The consequences that can arise from the poor design and implementation of a performance management system can affect all parties involved – Employees, Managers and the Organisation as a whole. 

A performance management system is the key factor determining whether an Organisation can manage its human resources and talent effectively.  Performance management provides information on who should be trained and in what areas, which Employees should be rewarded (if linked), and what types of skills are lacking in the Organisation.  Therefore, performance management also provides information on the types of Employees who should be hired.  When implemented well, performance management systems provide critical information that allows Organisations to make sound decisions.

4 Step Process for Performance System Development
(Noone,  Leon – “Staff Performance Secrets”)
1. Specify the exact results/performance you want.
2. Specify the starting conditions e.g. materials, time frames, service standards equipment.
3. State how you know that the results have been achieved.
4. Describe the steps to be followed to move from step 1 to step 3 using step 2.

General Measures
Performance standards should be objective, measurable, realistic, and stated clearly in writing (or otherwise recorded).  The standards should be written in terms of specific measures that will be used to appraise performance.  General guidelines used to measure Employee performance include the following:-
• Quality – How well the work is performed and/or how accurate or how effective the final product is.  Quality refers to accuracy, appearance, usefulness, or effectiveness.
• Quantity – How much work is produced.  A quantity measure can be expressed as an error rate, such as number of percentage of errors allowable per unit of work, or as a general result to be achieved.  When a quality or quantity standard is set, it should be high enough to be challenging but not so high that it is not really achievable.
• Timescale -  Are deadlines in place? Outline by when and by what date work is to be produced.  This again must be realistic.
• Cost effectiveness – addresses performance within a set budget.  Standards that address cost-effectiveness should be based on specific resource levels (money, resources, time) that generally can be documented and measured.
Performance expectations must be about the individual, not the team or the business.
Ensure the performance standard is relevant to the Employee’s job and is within the Employee’s control.  This may seem intuitive, however some businesses adopt a one size fits all approach to creating performance standards and as a result everyone in a certain job classification has the same set of performance standards.
Employee Motivation
Motivating people is a challenge, one that is helped by developing performance standards that are motivational. You can ensure that your performance standards are motivating by avoiding these common mistakes;
• Standards are too soft - If the standards are too soft your people will have no need to stretch, you will quickly find that no one is motivated to achieve soft targets.
• Too much of a stretch - If your people do not believe that they can achieve their goals, they will not be motivated to try.
• Measures are too complicated - All too often measurement systems are too complicated and not understood by the Employees that they are designed to measure.
If your people do not understand how they are being measured you will not be able to motivate them to achieve the required level of performance.
Sometimes Managers do not adequately communicate the performance measures to their people. Whilst they may communicate the performance standards once at the beginning of the year, they often do not revisit the measures and current results throughout out the year.
Reinforcement is required to ensure your people understand their measures, and how they improve their results.
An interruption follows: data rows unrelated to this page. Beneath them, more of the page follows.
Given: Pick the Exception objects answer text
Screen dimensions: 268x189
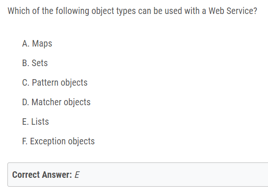Looking at the screenshot, I should [x=62, y=142].
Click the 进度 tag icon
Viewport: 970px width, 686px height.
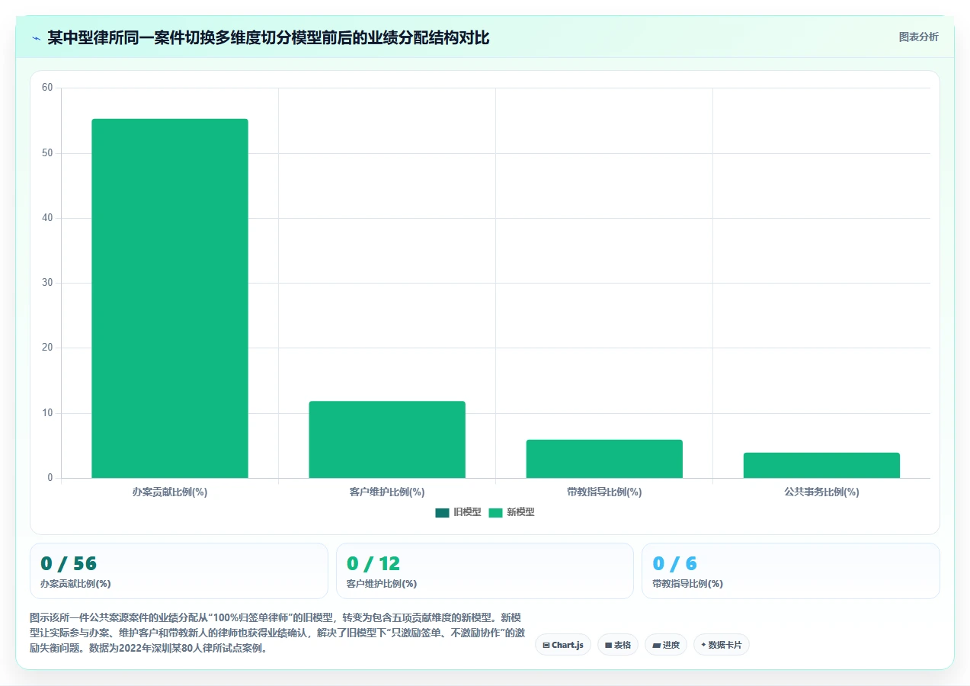pyautogui.click(x=656, y=645)
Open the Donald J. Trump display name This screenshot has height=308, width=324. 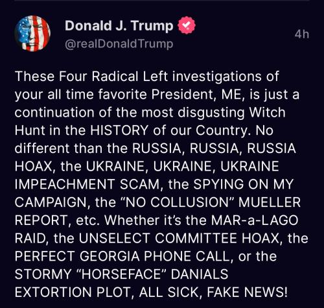point(119,25)

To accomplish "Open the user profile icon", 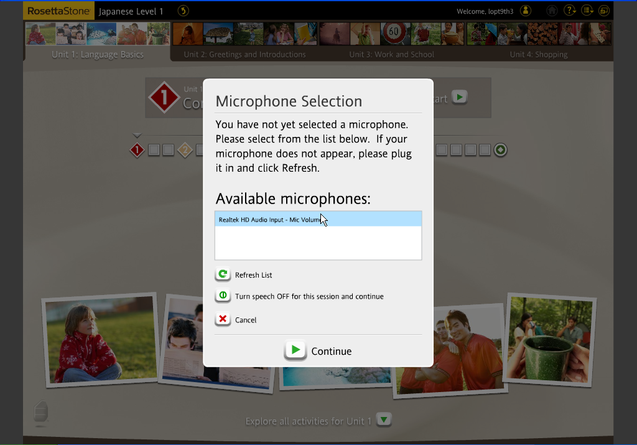I will [x=526, y=11].
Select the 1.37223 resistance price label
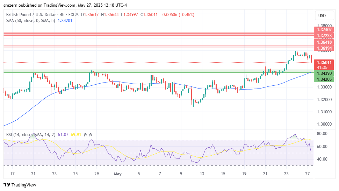 click(324, 36)
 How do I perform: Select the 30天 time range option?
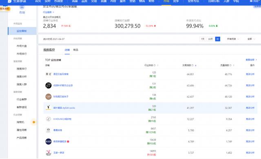pos(210,39)
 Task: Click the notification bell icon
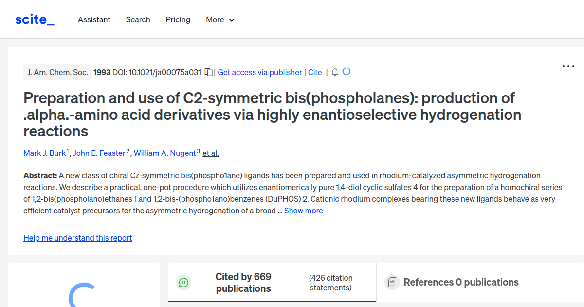point(334,72)
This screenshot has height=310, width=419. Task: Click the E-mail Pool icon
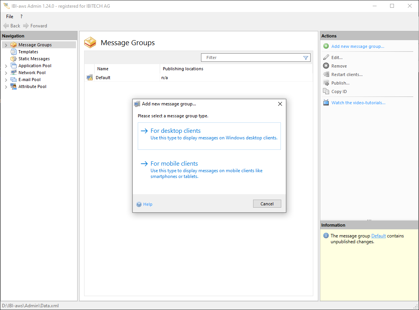coord(14,80)
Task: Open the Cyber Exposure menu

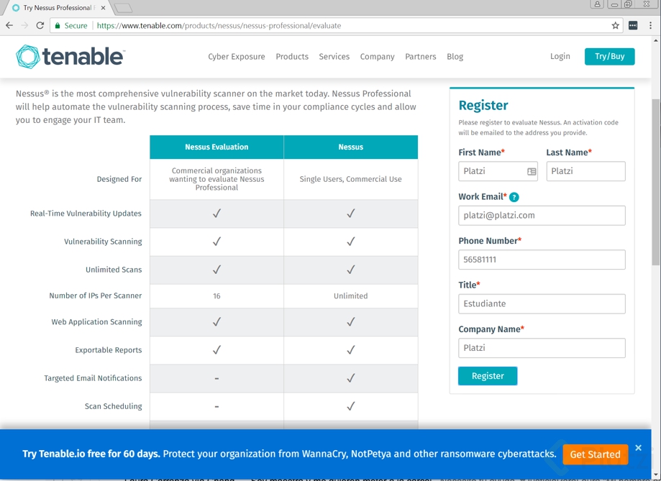Action: click(x=237, y=57)
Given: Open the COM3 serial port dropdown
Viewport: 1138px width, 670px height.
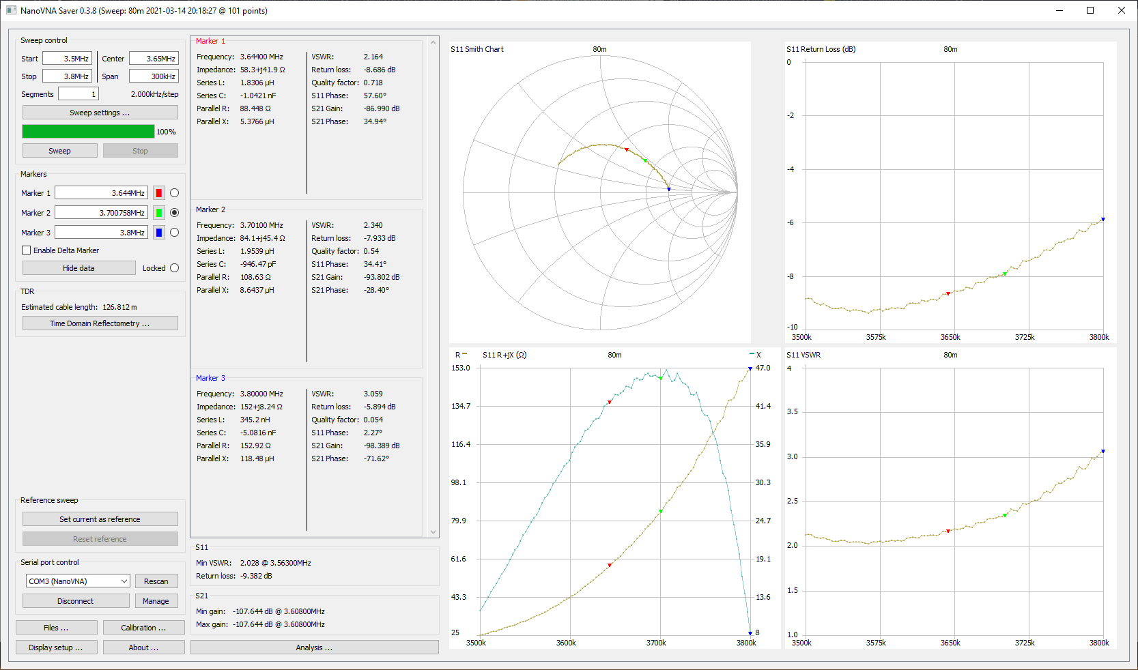Looking at the screenshot, I should (78, 581).
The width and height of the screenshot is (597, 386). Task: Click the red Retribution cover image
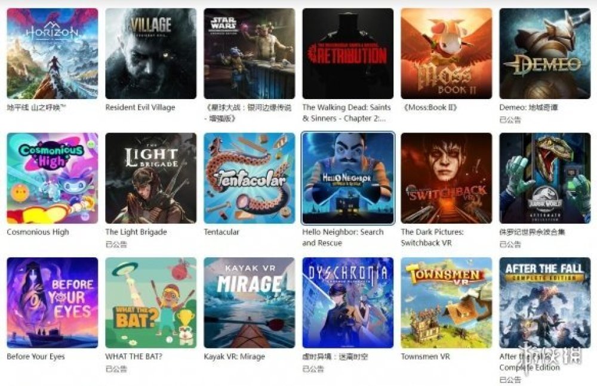[348, 54]
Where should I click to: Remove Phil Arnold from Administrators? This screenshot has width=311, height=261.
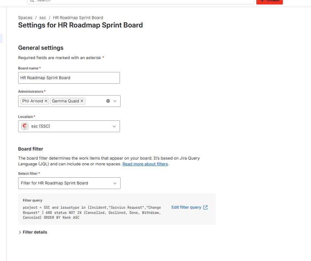point(46,101)
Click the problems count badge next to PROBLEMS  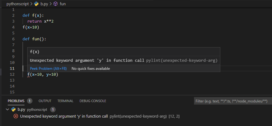(30, 101)
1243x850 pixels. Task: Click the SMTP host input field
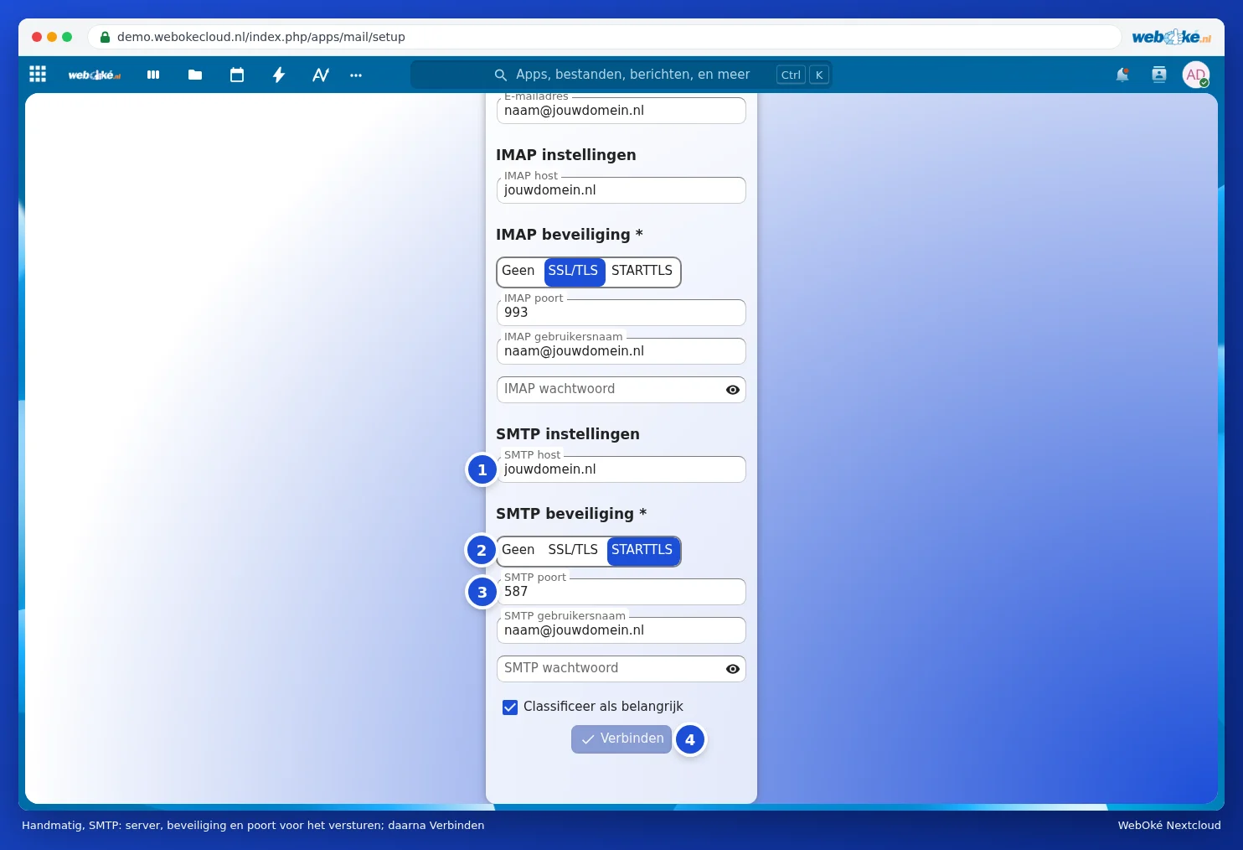(x=622, y=469)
Benefits of Performance Management Standards
• They tell you how well the Employee is progressing towards achieving goals
• They guarantee that you’ll know when goals have been achieved
• They significantly reduce stress for Managers and Employees
• They clarify exactly what you expect from staff
• Employees know precisely what the Manager regards as most important
• Employees know just how their performance will be measured
• Standards provide many opportunities for positive reinforcement of Employees’ work
• They provide key information to enable Managers to make better decisions
• Managers can take prompt action when standards aren’t being met
• They remove the need for close supervision
• They help in managing poor performers

Whilst a lot of work is involved in the design and implementation of a robust performance management system, let’s not forget the impact, a successful system will have on the Organisation, the Manager and the Employee.  Instill confidence and ownership into your staff and always ensure that you acknowledge the achievement of set standards.  If you don’t, all that hard work may be for nothing.

Reap what you sow. 
 

My Top Tips
Top Tips
1
Be clear on your performance expectations
2
Know what your Employees are thinking
3
Understand how to set performance management standards
4
Invest the time then reap the rewards
Suggested reading
1
Performance Management (Developing People & Performance)
by Frank Scott – Lennon & Fergus Barry
2
Key Performance Indicators
by David Parmenter
3
Performance Management
by Robert Bacal
SECTION 2: PEOPLE

304091211 Putting a Staff Performance System in place and setting Staff Performance Standards

Published: 04.09.2012 |
Last Updated: 27.05.2013
Deirdre McConville
Deirdre McConville
Deirdre McConville

Deirdre is an experienced senior management coach and internal HR consultant, with over 10 years strategic level experience in all key areas of Human Resource Management, in Ireland, UK and Europe.      

My Top Tips
My Top Tips
My Top Tips
1
Be clear on your performance expectations
2
Know what your Employees are thinking
3
Understand how to set performance management standards
4
Invest the time then reap the rewards
Suggested reading
Suggested Reading
Suggested Reading
1
Performance Management (Developing People & Performance)
by Frank Scott – Lennon & Fergus Barry
2
Key Performance Indicators
by David Parmenter
3
Performance Management
by Robert Bacal

What is Performance Management?

Performance management is a continuous process of identifying, measuring and developing performance in Organisations by linking each individual’s performance and objectives to the Organisation’s overall mission and goals.
Performance Management Systems
A performance management system is the process/tool an Organisation uses to measure performance.
If the management performance system in your place of work is informal and unclear, it is likely to be the reason behind staff performance problems.
Implementing a well-designed performance management system has many advantages. 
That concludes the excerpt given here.